8-10-13 Hodgepodge

Saturday, August 10, 2013

The Stampeding Mutation

Writing at Nature, Andrew Curry describes how a genetic mutation that allowed adults to tolerate milk helped the advance of civilization across Europe:

During the most recent ice age, milk was essentially a toxin to adults because -- unlike children -- they could not produce the lactase enzyme required to break down lactose, the main sugar in milk. But as farming started to replace hunting and gathering in the Middle East around 11,000 years ago, cattle herders learned how to reduce lactose in dairy products to tolerable levels by fermenting milk to make cheese or yogurt. Several thousand years later, a genetic mutation spread through Europe that gave people the ability to produce lactase -- and drink milk -- throughout their lives. That adaptation opened up a rich new source of nutrition that could have sustained communities when harvests failed.
Beer, along with a mutation that permits metabolism of alcohol, is also suspected to have played a similar role, but milk was first.

Weekend Reading

"Knowledge is not acquired causelessly, it is earned, and those who earn it have the right to act on it." -- Harry Binswanger, in "Insider Trading Is a Right: Don't Shackle the Knowledge-Seekers" at Forbes

"[T]here's such thing as too much advice, and Dear Abby-style advice givers dispense their brand of counseling with reckless simplicity." -- Michael Hurd, in "When Therapy Is the Problem" at The Delaware Coast Press

"Staying out is actually the more caring thing, because it respects the fact that your friend has a mind of her own." -- Michael Hurd, in "If You Care, Don't Interfere" at The Delaware Wave

"If you're looking to crush a water, engineering, or other development project, look no further than the nearest endangered species." -- Amanda Maxham, in "Drinking Water: Save People, Not Mollusks!", part of "Water Supply Debate: To Divert or Not Divert", at Blue Ridge Outdoors

My Two Cents

Michael Hurd, through pieces that have made points similar to the central one in the second linked above, has helped me better understand why I find unsolicited advice particularly annoying.

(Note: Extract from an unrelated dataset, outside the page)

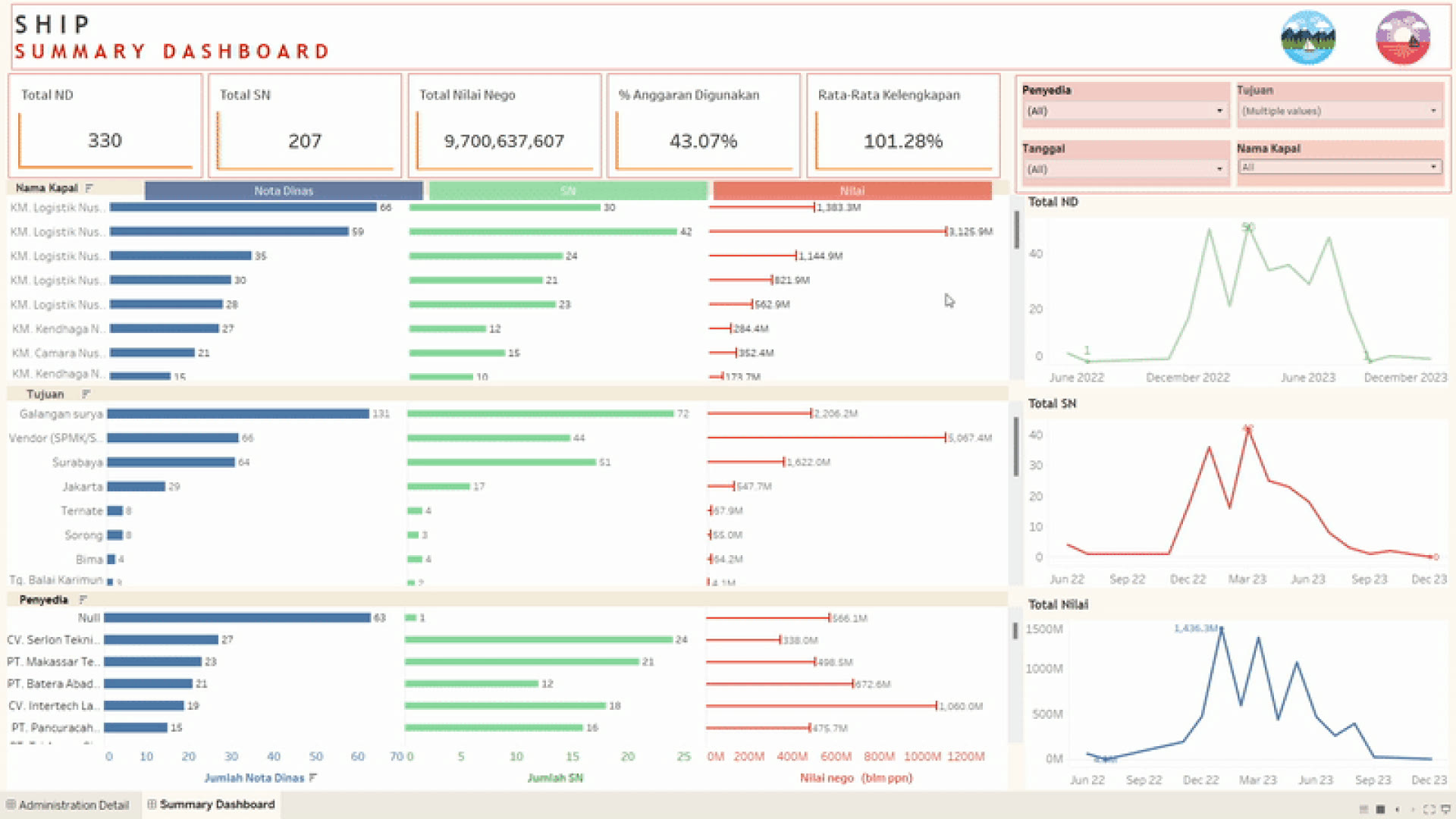Click the sort icon beside Nama Kapal header
This screenshot has width=1456, height=819.
(89, 188)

Conversely, Hurd has added a new dimension to my understanding, as an opinion writer, of the importance of respecting reader context. It is hard enough to get people to reconsider their opinions without, say, alienating them, or causing them to suspect you're trying to pull a fast one.

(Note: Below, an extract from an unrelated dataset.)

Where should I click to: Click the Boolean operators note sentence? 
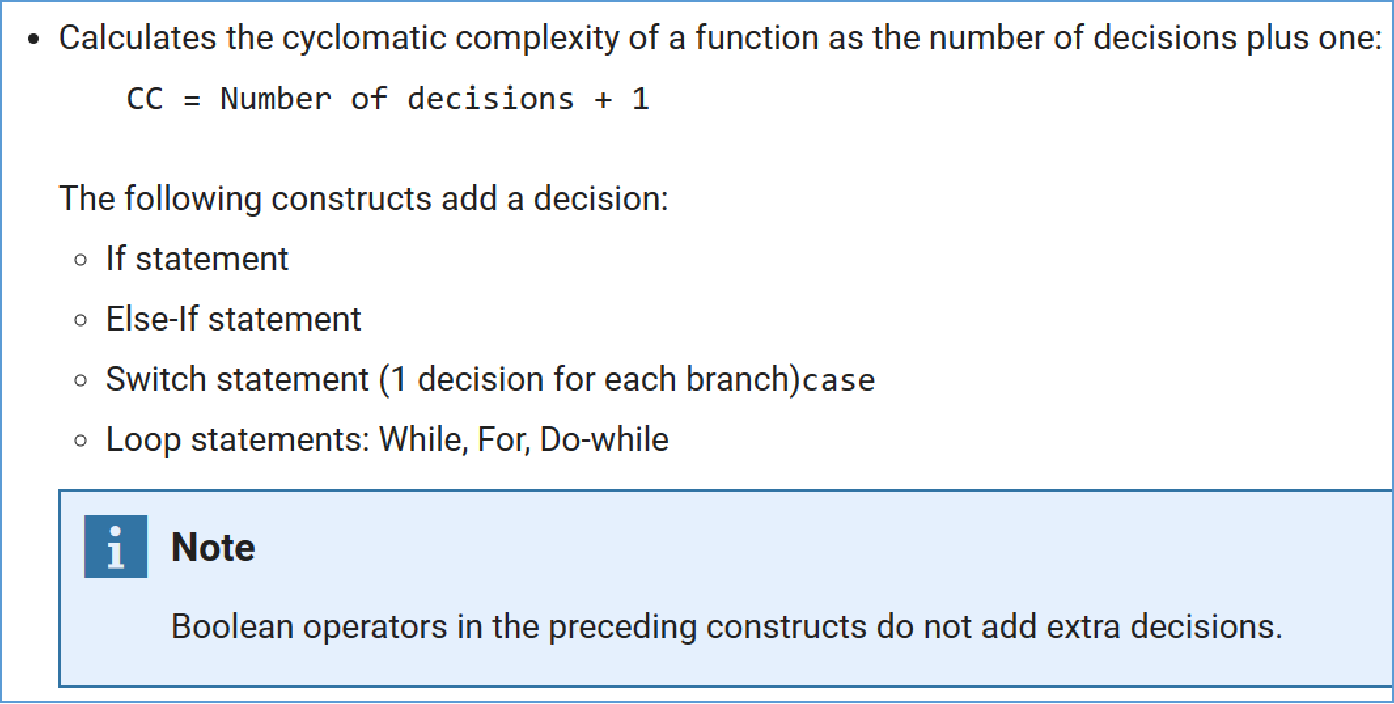pos(726,627)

Not Your Usual Trading Post

Jesse Porter pokes fun at Trader Joe's:
Pardon me? No, sir, no hatchets. Nope, no pickaxes either. OK, listen, people, this isn't really that kind of place. It's always the same complaint: "Joe, you don't have any of the essential items that every other trading post has. Why don't you have saddles? Or gunpowder? Or basic tools?" Because I have soy chorizo, that's why! Because I have chocolate-covered peanut-butter-filled pretzels! Because I have parsnip chips! Try to find parsnip chips at any other trading post! Just try! You homesteaders are so predictable...
Circa 1877. Heh!

--CAV

4 comments:

Snedcat said...

Yo, Gus, interesting article on the milk mutation. The article includes speculation as to why the lactose-tolerance mutation might have been so beneficial. One idea they don't mention that I have encountered is that cow milk's a source of water, not just of food. That is, the cow acts as a massive filter against impurities and parasites. In some environments (West Africa perhaps), this could be a great advantage. Interesting thought, anyway.

Gus Van Horn said...

That idea is similar to the hypothesis as to why beer exerted a similar effect. Boiling water to make wort and the antiseptic properties of alcohol made beer safer than water.

Snedcat said...

"That idea is similar to the hypothesis as to why beer exerted a similar effect. Boiling water to make wort and the antiseptic properties of alcohol made beer safer than water."

Which has been proposed as one of the, um, less mainstream proposals behind the spread of the Indo-European languages.

Gus Van Horn said...

The "Inebriation Hypothesis". I like it!